→ **WHAT IS BEING ASKED**:
Of all the lines below, return only those starting with the line holding "Where should I" and going on through the line holding "Click the +6600% growth value", exactly as written.
··· TASK INPUTS ···
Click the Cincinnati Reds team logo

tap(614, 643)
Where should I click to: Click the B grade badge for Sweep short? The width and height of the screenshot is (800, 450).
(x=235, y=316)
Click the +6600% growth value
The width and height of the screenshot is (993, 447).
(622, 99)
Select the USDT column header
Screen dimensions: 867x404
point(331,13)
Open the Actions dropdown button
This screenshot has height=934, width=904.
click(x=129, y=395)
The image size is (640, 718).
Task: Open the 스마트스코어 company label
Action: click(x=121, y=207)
···
··· TASK INPUTS ···
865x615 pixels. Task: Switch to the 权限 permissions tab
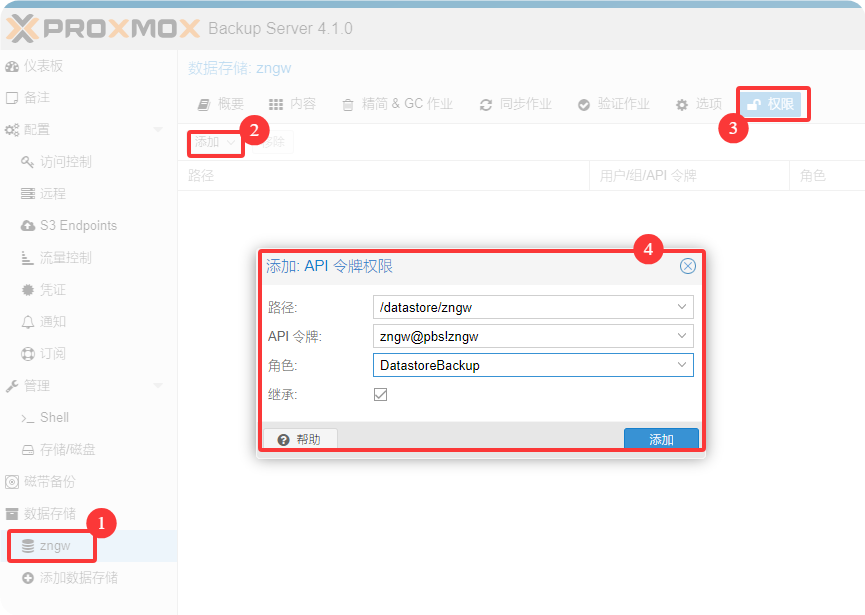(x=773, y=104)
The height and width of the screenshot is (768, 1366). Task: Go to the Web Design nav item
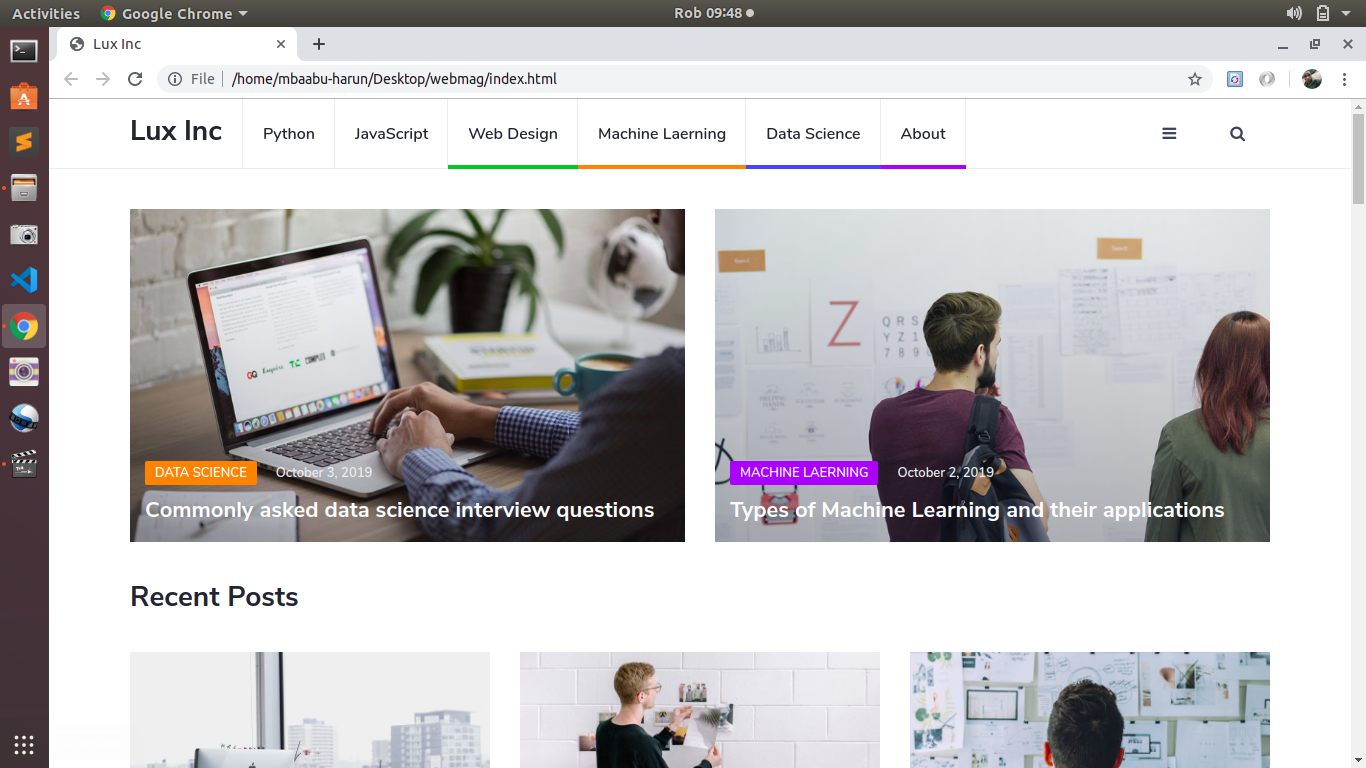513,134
···
→ **WRITTEN ANSWER**:
Where should I click to: Click the B grade badge for Sweep short? The width and height of the screenshot is (800, 450).
(x=235, y=316)
Click the +6600% growth value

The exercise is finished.